Warner Bros; Nintendo Switch, PC, PS5, Xbox Series X/S
Fans of the fighting game’s cast of lunatics will enjoy this nostalgic reboot, but its combat fundamentals have remained largely unchanged
It’s almost adorable how much NetherRealm cares about Mortal Kombat’s lore. This is a video game that built a dynasty out of jellified gore, cartoonishly proportioned femme fatales, and payloads of callow, South Park-ian bathroom humour. One of the core protagonists – a Van Damme knockoff named Johnny Cage – possesses a signature move where he drops into splits and delivers a debilitating nut-punch. (The unlucky victim quivers in weak-kneed agony for half a beat, opening them up to a devastating combo.) Another character, the rotund drunken master Bo’ Rai Cho, has an offensive moveset that is completely structured around his ability to projectile vomit with startling accuracy, causing his enemies to slip and fall in the muck.

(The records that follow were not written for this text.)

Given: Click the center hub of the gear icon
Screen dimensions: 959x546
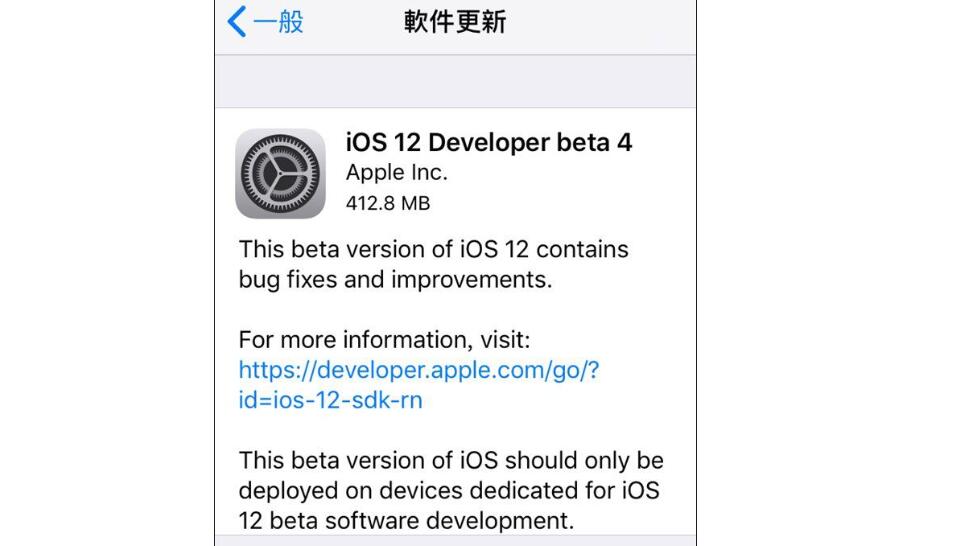Looking at the screenshot, I should click(x=280, y=174).
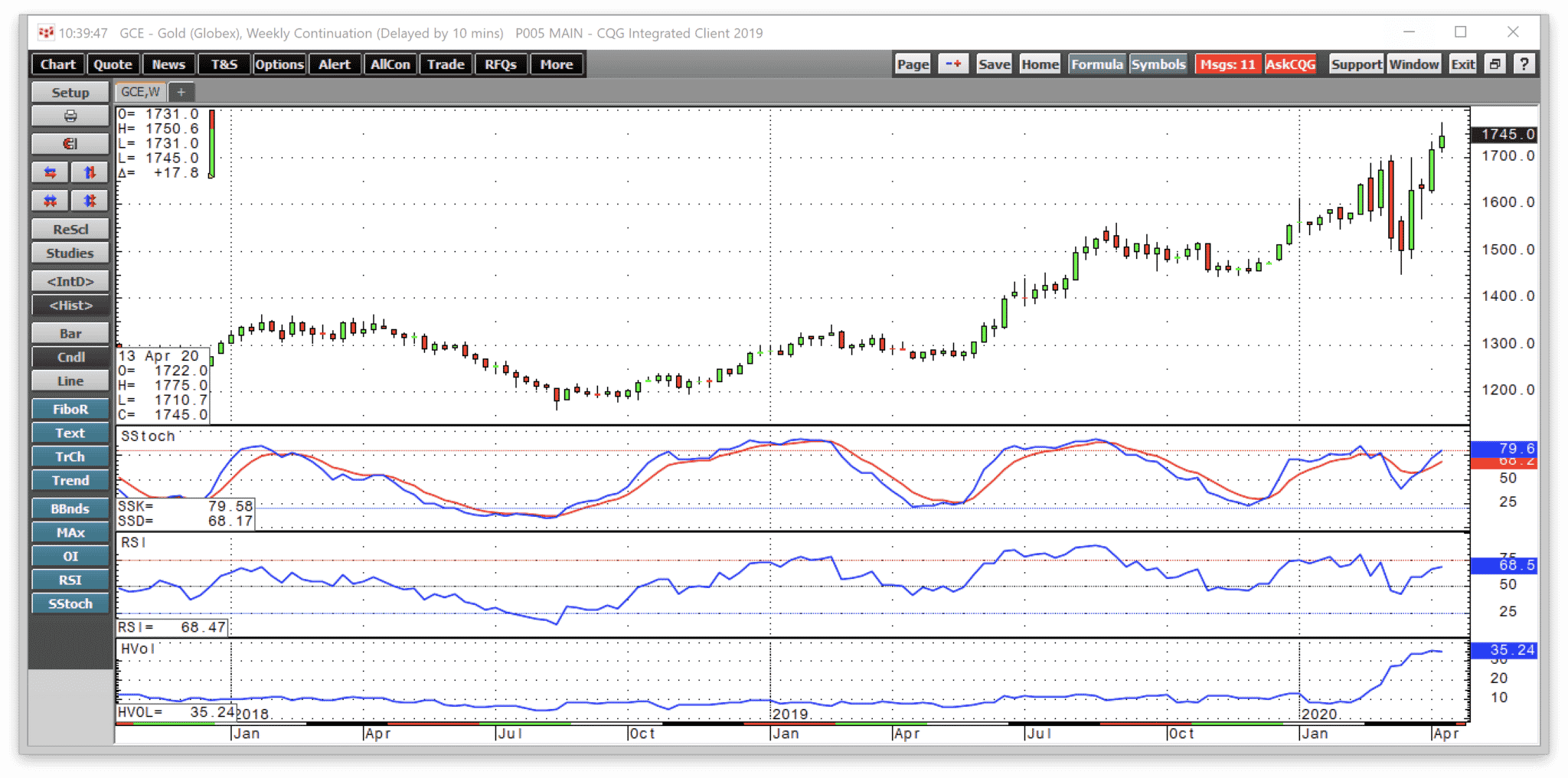Open the Msgs: 11 messages button
Screen dimensions: 1568x778
(1227, 64)
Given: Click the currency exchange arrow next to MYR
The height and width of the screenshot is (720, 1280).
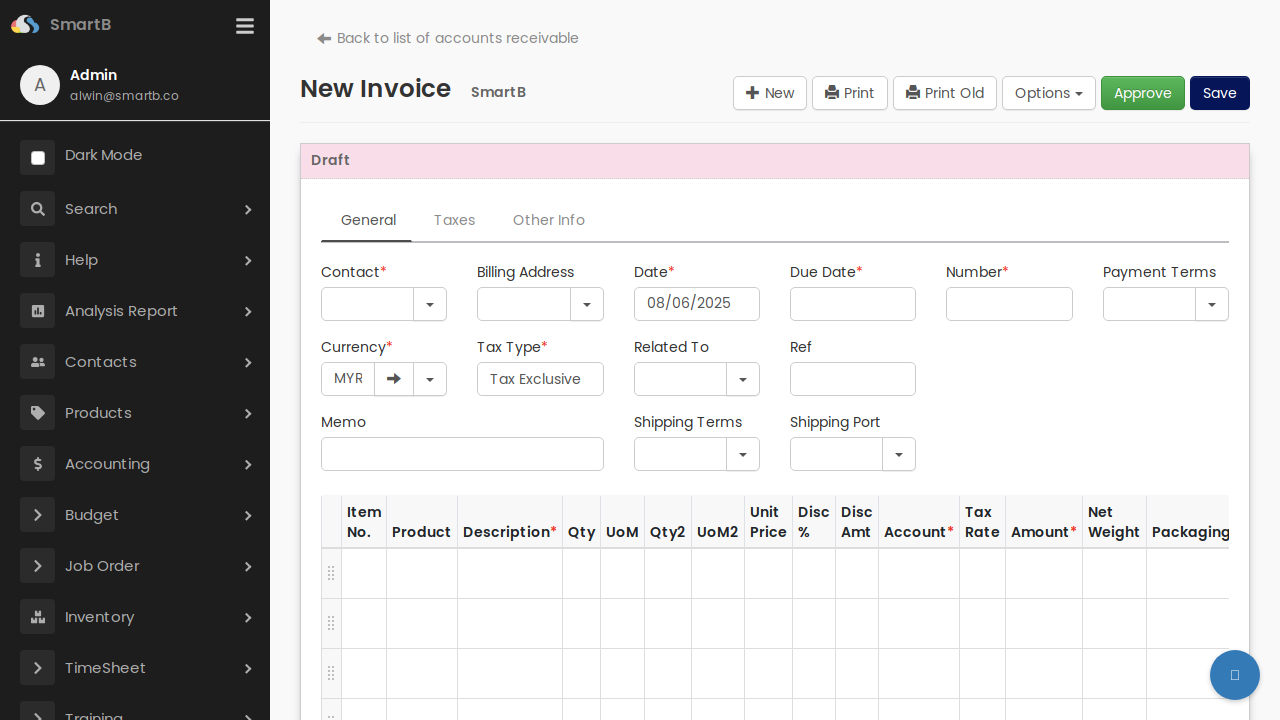Looking at the screenshot, I should click(x=394, y=379).
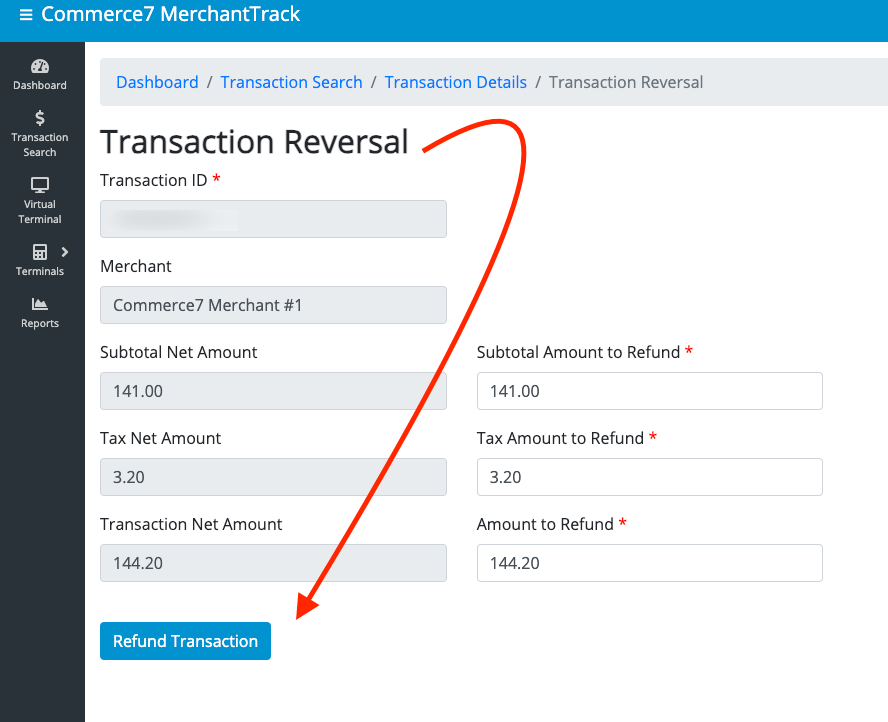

And yet, despite the vaudevillian foundation of the canon, NetherRealm is perhaps the last studio on the planet still committed to delivering a blockbuster single-player campaign in their fighting games. That makes Mortal Kombat 1, somehow the 12th game in the series, a bit of a dinosaur compared to its contemporaries. But if you know and love this cast of lunatics, you’ll undoubtedly enjoy a fresh trip down memory lane.